The government stated that it will not offer options for pure gasoline or lower ethanol blends instead of E20, as this is deemed unfeasible despite public demands for the right to choose between 100% gasoline and E10.
Reasons for Rejecting Fuel Variety
The Ministry of Petroleum explained that maintaining parallel nationwide supply chains would increase logistical costs and complicate distribution across more than one hundred thousand retail outlets. Furthermore, gas stations would be unable to offer multiple fuel types, such as pure gasoline, E10, and E20.
Advantages of the E20 Standard
The Ministry of Petroleum emphasized that E20 possesses a higher octane rating, excellent anti-knock characteristics, ensures faster combustion, improves dynamics, and promotes cleaner engine operation. The official statement noted that after scientific confirmation, extensive testing, and adoption by the automotive industry of the superior fuel, the goal should be confident progress, not a retreat to a less quality standard.
Implementation Process and Industry Support
Before launching E20 fuel, the government conducted several consultations with automobile manufacturers, technical experts, testing agencies, and other stakeholders.

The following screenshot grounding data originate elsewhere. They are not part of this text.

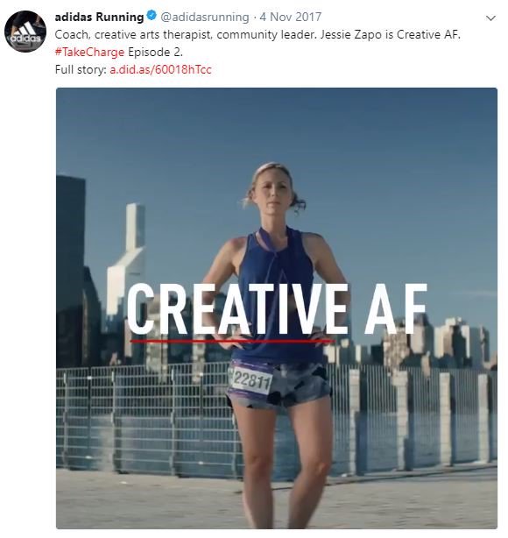508x538 pixels.
Task: Click the CREATIVE AF title overlay
Action: point(277,309)
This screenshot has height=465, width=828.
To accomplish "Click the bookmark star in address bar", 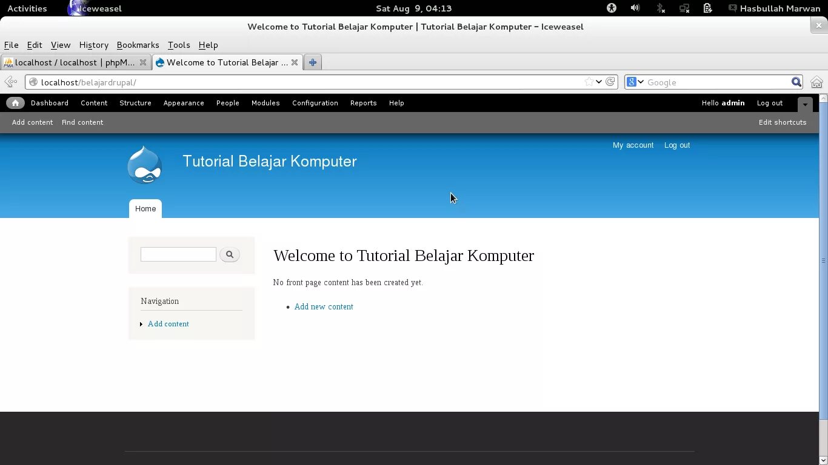I will pyautogui.click(x=589, y=81).
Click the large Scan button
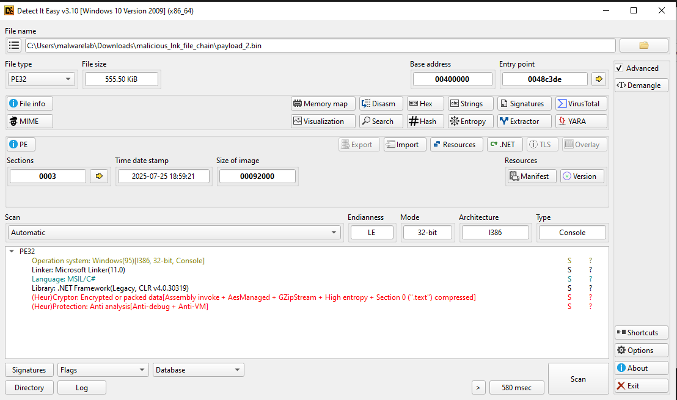Viewport: 677px width, 400px height. (x=578, y=379)
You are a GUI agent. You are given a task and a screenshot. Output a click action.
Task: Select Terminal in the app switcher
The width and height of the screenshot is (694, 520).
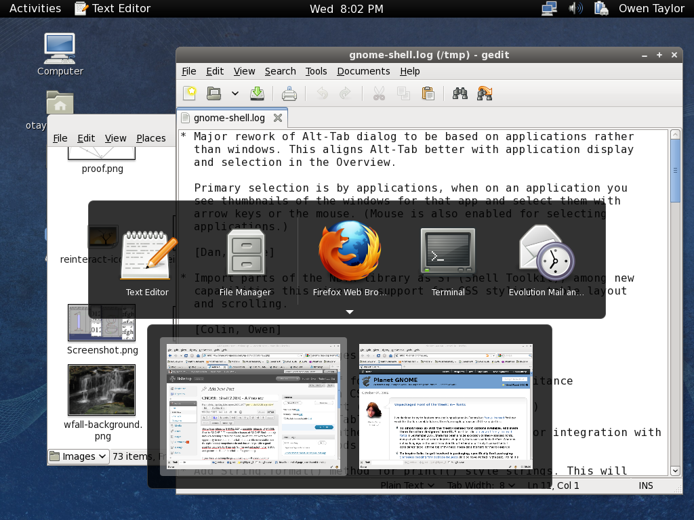tap(447, 261)
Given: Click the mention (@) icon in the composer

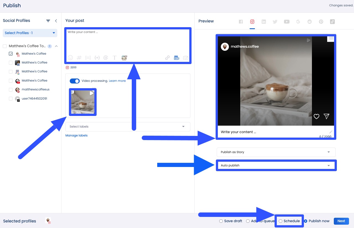Looking at the screenshot, I should (x=106, y=57).
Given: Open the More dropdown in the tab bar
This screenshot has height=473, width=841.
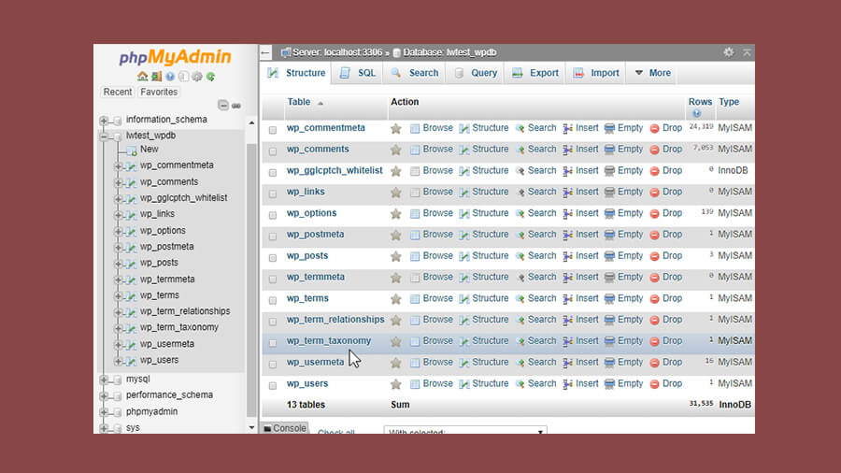Looking at the screenshot, I should coord(653,73).
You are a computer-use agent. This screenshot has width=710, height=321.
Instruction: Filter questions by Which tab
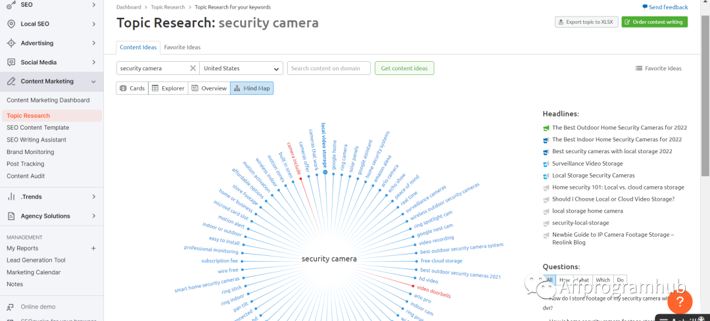click(603, 280)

The Ministry clarified that car manufacturers would never support a product or guarantee their vehicles if they were not completely satisfied with the results.
India reached 20% ethanol blending in gasoline in April 2025, and currently, E20 is the standard gasoline option nationwide. The government also rejected the idea of reverting to E10 fuel because specialized ethanol plants, distilleries, storage facilities, and logistics networks have been established to meet the blending targets, supported by bank loans amounting to about 1 lakh crore rupees.
Economic and Environmental Aspects
The Ministry noted that consumer interests must be balanced with energy security, environmental sustainability, farmer welfare, and the prudent use of national resources. It was also pointed out that ethanol was procured at a price of about 72 rupees per liter—a favorable price for supporting farmers, making E20 more expensive to produce than pure gasoline. However, it was added that E20 gasoline would become cheaper than regular fuel if crude oil prices rise to the level of $120–$130 per barrel, as observed during the peak of the Middle East conflict.
E20 Operational Results
The Ministry mentioned that India's largest car manufacturer, Maruti Suzuki, serviced 15 million 'older vehicles not certified for E20' during the 2025–26 period and found no signs of corrosion, abnormal wear, or component damage related to E20. A similar operational experience was reported by the two-wheeler manufacturer Hero MotoCorp. The government stated that if E20 truly damaged rubber components, fuel lines, or engines, the country would see millions of warranty claims, widespread component failures, and a flood of complaints.
Furthermore, concerns regarding vehicles marked as 'E10 compatible' were dispelled, as they do not become unsafe simply because fuel standards evolve following extensive scientific testing, engineering verification, and regulatory approval.